» LISTING
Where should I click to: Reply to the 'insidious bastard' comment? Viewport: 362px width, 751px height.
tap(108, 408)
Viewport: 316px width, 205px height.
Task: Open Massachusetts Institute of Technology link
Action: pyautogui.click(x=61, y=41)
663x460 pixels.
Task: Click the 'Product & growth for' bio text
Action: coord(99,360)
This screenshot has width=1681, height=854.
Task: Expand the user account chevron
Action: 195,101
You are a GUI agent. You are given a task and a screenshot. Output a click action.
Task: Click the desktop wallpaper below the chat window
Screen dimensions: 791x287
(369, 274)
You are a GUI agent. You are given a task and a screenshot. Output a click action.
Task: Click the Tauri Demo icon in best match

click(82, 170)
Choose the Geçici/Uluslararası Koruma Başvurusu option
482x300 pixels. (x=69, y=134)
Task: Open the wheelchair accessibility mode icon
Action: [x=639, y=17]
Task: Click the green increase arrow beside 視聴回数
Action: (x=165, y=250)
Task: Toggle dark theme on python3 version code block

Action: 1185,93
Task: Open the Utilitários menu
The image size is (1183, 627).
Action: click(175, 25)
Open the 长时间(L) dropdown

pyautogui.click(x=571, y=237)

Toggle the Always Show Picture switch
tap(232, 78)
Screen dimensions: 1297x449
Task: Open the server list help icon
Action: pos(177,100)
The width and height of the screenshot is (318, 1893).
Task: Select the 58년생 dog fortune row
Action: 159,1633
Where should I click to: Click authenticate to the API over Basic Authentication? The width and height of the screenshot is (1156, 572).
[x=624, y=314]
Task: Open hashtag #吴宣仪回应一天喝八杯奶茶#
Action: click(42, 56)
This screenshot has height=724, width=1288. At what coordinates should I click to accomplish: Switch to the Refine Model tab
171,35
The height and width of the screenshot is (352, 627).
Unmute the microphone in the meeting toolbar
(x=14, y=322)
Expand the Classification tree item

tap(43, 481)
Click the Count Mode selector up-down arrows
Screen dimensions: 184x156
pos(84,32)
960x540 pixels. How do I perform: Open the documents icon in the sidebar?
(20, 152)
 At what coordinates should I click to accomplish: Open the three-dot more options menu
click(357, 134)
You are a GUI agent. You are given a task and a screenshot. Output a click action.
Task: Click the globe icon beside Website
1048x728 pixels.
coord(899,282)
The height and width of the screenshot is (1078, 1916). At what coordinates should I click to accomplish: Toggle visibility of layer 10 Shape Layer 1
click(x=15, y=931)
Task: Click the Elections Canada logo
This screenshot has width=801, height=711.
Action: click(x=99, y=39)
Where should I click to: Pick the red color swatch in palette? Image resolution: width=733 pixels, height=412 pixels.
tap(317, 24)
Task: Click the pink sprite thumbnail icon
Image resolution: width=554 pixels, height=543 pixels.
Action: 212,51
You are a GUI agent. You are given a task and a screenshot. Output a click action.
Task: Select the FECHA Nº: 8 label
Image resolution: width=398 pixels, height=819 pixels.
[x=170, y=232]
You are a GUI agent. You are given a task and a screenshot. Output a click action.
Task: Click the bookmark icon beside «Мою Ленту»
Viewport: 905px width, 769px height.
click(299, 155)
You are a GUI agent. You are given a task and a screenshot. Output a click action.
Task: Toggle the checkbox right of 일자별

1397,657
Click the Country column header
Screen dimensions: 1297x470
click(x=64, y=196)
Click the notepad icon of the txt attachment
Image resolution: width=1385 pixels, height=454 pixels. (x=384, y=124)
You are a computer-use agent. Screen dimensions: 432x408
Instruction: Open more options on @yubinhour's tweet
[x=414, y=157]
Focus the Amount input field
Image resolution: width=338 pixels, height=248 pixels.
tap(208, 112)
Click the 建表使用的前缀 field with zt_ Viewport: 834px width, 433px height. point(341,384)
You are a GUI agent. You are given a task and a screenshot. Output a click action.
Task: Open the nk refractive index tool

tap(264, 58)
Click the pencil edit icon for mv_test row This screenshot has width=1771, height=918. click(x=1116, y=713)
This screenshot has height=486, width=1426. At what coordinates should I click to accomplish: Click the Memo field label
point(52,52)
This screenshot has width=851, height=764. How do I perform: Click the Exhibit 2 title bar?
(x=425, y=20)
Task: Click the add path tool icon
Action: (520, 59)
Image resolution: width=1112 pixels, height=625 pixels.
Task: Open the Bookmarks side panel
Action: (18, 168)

» SET TASK
Copy all of the entries above line for line, with no changes.

» ANSWER FOR THIS EXERCISE
Where should I click to: Reply to the 'insidious bastard' comment? Viewport: 362px width, 751px height.
tap(108, 408)
Viewport: 316px width, 205px height.
Task: Open Massachusetts Institute of Technology link
Action: pyautogui.click(x=61, y=41)
663x460 pixels.
Task: Click the 'Product & growth for' bio text
Action: coord(99,360)
This screenshot has width=1681, height=854.
Task: Expand the user account chevron
Action: 195,101
You are a GUI agent. You are given a task and a screenshot. Output a click action.
Task: Click the desktop wallpaper below the chat window
Screen dimensions: 791x287
(369, 274)
You are a GUI agent. You are given a task and a screenshot. Output a click action.
Task: Click the Tauri Demo icon in best match

click(82, 170)
Choose the Geçici/Uluslararası Koruma Başvurusu option
482x300 pixels. (x=69, y=134)
Task: Open the wheelchair accessibility mode icon
Action: [x=639, y=17]
Task: Click the green increase arrow beside 視聴回数
Action: (x=165, y=250)
Task: Toggle dark theme on python3 version code block

Action: 1185,93
Task: Open the Utilitários menu
The image size is (1183, 627).
Action: click(175, 25)
Open the 长时间(L) dropdown

pyautogui.click(x=571, y=237)

Toggle the Always Show Picture switch
tap(232, 78)
Screen dimensions: 1297x449
Task: Open the server list help icon
Action: pos(177,100)
The width and height of the screenshot is (318, 1893).
Task: Select the 58년생 dog fortune row
Action: 159,1633
Where should I click to: Click authenticate to the API over Basic Authentication? The width and height of the screenshot is (1156, 572).
[x=624, y=314]
Task: Open hashtag #吴宣仪回应一天喝八杯奶茶#
Action: click(42, 56)
This screenshot has height=724, width=1288. At what coordinates should I click to accomplish: Switch to the Refine Model tab
171,35
The height and width of the screenshot is (352, 627).
Unmute the microphone in the meeting toolbar
(x=14, y=322)
Expand the Classification tree item

tap(43, 481)
Click the Count Mode selector up-down arrows
Screen dimensions: 184x156
pos(84,32)
960x540 pixels. How do I perform: Open the documents icon in the sidebar?
(20, 152)
 At what coordinates should I click to accomplish: Open the three-dot more options menu
click(357, 134)
You are a GUI agent. You are given a task and a screenshot. Output a click action.
Task: Click the globe icon beside Website
1048x728 pixels.
coord(899,282)
The height and width of the screenshot is (1078, 1916). At what coordinates should I click to accomplish: Toggle visibility of layer 10 Shape Layer 1
click(x=15, y=931)
Task: Click the Elections Canada logo
This screenshot has width=801, height=711.
Action: click(x=99, y=39)
Where should I click to: Pick the red color swatch in palette? Image resolution: width=733 pixels, height=412 pixels.
tap(317, 24)
Task: Click the pink sprite thumbnail icon
Image resolution: width=554 pixels, height=543 pixels.
Action: 212,51
You are a GUI agent. You are given a task and a screenshot. Output a click action.
Task: Select the FECHA Nº: 8 label
Image resolution: width=398 pixels, height=819 pixels.
[x=170, y=232]
You are a GUI agent. You are given a task and a screenshot. Output a click action.
Task: Click the bookmark icon beside «Мою Ленту»
Viewport: 905px width, 769px height.
click(299, 155)
You are a GUI agent. You are given a task and a screenshot. Output a click action.
Task: Toggle the checkbox right of 일자별

1397,657
Click the Country column header
Screen dimensions: 1297x470
click(x=64, y=196)
Click the notepad icon of the txt attachment
Image resolution: width=1385 pixels, height=454 pixels. (x=384, y=124)
You are a computer-use agent. Screen dimensions: 432x408
Instruction: Open more options on @yubinhour's tweet
[x=414, y=157]
Focus the Amount input field
Image resolution: width=338 pixels, height=248 pixels.
tap(208, 112)
Click the 建表使用的前缀 field with zt_ Viewport: 834px width, 433px height. point(341,384)
You are a GUI agent. You are given a task and a screenshot. Output a click action.
Task: Open the nk refractive index tool

tap(264, 58)
Click the pencil edit icon for mv_test row This screenshot has width=1771, height=918. click(x=1116, y=713)
This screenshot has height=486, width=1426. At what coordinates should I click to accomplish: Click the Memo field label
point(52,52)
This screenshot has width=851, height=764. How do I perform: Click the Exhibit 2 title bar?
(x=425, y=20)
Task: Click the add path tool icon
Action: (520, 59)
Image resolution: width=1112 pixels, height=625 pixels.
Task: Open the Bookmarks side panel
Action: (18, 168)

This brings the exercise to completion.